Saint Sorlin d'Arves: bakery, mini-market, restaurants.
> Accommodation: Allemond: hotel, B&Bs, gîtes.
EAU D'OLLE / BELLEDONNE SECTOR
As soon as your enter Oisans from Grenoble, the Eau d'Olle valley catches your eye... and lures you back again and again… it’s so varied and so beautiful! The routes extend from the village of Allemond up to the Col de la Croix de Fer, from the foothills of the Belledone to those of the Grandes Rousses.
The pointed peaks on the horizon tease city-dwellers during the week and each weekend, the summits cause a mini-exodus from the city to the mountains. Yet approaching from the Oisans side, on skis from the Eau d'Olle valley, you’re sure to be well away from the crowds.
There are different versions of the origin of the name “Belledonne”. Some say it comes from “bella donna”, as Italian workers thought the shape of the Grand Pic looked like the Virgin carrying her child. The Gauls, on the other hand, used the word “belo” to mean strong or powerful, which accurately describes this solid crystalline mountain range, 60 km long, with wide shoulders but narrow 10 km hips.
The highest point, the Grand Pic de Belledonne, verges on 3000 m.

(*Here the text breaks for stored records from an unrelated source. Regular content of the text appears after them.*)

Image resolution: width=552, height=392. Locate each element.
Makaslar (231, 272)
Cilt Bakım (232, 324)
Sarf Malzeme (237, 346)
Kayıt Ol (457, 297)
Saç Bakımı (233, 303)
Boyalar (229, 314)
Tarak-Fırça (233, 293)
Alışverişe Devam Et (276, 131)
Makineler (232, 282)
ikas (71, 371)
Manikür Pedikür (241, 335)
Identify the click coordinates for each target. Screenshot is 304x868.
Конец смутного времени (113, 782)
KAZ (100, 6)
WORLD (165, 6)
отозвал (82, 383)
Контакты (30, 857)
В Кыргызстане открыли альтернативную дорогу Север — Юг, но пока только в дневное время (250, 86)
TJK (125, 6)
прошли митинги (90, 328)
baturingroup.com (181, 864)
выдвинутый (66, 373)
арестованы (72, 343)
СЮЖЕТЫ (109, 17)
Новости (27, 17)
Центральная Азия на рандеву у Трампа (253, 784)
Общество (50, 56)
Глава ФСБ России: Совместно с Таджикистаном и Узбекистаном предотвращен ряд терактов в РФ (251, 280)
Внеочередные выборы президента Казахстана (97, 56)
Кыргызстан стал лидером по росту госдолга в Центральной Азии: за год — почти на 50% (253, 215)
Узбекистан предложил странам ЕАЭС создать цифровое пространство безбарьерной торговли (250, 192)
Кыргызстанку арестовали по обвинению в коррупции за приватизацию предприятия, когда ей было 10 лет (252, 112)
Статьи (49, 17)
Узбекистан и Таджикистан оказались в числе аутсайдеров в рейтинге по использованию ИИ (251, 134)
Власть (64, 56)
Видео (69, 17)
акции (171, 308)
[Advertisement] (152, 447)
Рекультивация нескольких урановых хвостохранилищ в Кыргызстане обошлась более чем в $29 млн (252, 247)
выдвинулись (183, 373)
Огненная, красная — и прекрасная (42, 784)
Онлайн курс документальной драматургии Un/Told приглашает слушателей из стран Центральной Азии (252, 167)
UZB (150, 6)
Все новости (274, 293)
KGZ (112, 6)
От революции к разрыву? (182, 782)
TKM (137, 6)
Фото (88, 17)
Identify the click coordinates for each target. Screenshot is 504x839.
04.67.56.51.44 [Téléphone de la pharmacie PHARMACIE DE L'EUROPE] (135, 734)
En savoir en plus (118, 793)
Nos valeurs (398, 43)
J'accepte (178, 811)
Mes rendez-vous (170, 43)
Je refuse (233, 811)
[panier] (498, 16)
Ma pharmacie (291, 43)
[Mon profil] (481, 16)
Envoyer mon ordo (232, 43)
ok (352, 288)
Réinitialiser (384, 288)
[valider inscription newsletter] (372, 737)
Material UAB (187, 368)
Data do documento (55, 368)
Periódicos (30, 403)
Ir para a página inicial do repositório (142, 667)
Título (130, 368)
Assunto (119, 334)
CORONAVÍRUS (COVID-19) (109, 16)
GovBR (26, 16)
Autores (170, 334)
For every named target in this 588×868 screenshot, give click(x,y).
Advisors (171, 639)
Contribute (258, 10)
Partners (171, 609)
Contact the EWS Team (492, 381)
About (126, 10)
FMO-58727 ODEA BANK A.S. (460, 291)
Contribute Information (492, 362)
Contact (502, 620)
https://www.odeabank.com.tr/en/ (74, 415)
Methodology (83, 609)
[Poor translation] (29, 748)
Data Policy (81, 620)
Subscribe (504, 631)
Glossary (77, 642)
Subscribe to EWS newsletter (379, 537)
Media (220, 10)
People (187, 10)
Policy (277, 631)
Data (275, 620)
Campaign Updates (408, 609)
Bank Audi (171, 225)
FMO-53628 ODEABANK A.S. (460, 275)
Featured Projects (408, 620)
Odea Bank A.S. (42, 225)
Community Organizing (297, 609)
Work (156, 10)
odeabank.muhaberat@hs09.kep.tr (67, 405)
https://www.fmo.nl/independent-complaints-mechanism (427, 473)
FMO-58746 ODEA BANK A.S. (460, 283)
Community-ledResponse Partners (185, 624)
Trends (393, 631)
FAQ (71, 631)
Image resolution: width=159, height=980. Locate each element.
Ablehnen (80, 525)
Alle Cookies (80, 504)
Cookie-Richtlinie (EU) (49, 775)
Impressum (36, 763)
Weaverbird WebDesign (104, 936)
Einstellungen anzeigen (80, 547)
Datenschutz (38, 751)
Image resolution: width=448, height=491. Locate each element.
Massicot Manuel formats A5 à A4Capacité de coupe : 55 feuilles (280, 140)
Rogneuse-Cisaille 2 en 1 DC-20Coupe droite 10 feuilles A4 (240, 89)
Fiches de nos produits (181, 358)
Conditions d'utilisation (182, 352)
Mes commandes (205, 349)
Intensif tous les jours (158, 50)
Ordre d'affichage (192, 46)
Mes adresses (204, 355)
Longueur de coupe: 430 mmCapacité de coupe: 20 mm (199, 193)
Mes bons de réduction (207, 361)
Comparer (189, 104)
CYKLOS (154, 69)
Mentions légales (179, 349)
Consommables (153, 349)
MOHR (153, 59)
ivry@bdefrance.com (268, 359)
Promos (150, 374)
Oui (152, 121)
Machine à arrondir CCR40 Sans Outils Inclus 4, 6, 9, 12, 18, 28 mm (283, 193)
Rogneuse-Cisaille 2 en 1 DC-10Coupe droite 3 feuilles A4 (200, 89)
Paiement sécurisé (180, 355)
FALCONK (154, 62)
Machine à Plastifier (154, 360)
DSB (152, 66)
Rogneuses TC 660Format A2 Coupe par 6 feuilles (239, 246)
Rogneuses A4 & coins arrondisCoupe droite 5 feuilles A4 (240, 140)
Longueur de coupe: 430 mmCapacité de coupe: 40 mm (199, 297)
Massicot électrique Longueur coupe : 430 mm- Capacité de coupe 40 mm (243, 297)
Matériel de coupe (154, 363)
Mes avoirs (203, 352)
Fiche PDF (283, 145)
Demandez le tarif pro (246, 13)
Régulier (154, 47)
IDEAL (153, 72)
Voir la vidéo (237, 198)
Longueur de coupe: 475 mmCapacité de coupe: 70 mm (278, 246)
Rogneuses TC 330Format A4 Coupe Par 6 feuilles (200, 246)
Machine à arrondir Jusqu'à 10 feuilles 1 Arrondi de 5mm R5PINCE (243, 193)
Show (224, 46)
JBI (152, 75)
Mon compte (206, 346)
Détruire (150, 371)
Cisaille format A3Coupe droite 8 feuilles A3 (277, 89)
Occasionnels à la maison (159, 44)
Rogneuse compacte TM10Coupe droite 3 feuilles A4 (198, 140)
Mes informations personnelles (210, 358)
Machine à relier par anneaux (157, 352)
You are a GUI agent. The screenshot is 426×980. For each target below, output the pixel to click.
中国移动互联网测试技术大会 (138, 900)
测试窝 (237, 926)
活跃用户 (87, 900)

It sometimes looks arrogant like the Fitzroy in Patagonia or a black virgin, depending on your point of view. In any case, the Belledonne is a real natural barrier, a citadel of schist and gneiss (and a little granite, of course) and is one of the most untamed mountain ranges in France.
Ski mountaineering and touring involves risks and all skiers are responsible for their own safety. Make sure you follow ANENA guidelines: anena.org
Map and GPX marking
Ski touring from the col de la Croix de Fer
May, when the road has reopened (www.savoie-route.fr)
Subject to favorable weather
- Free of charge
Drive to Allemond and on the Verney dam follow signs for “Col de la Croix de Fer”. Go through Le Rivier d'Allemond and continue the road and at the fork, take the right for the Col de la Croix de Fer. You can park at the pass.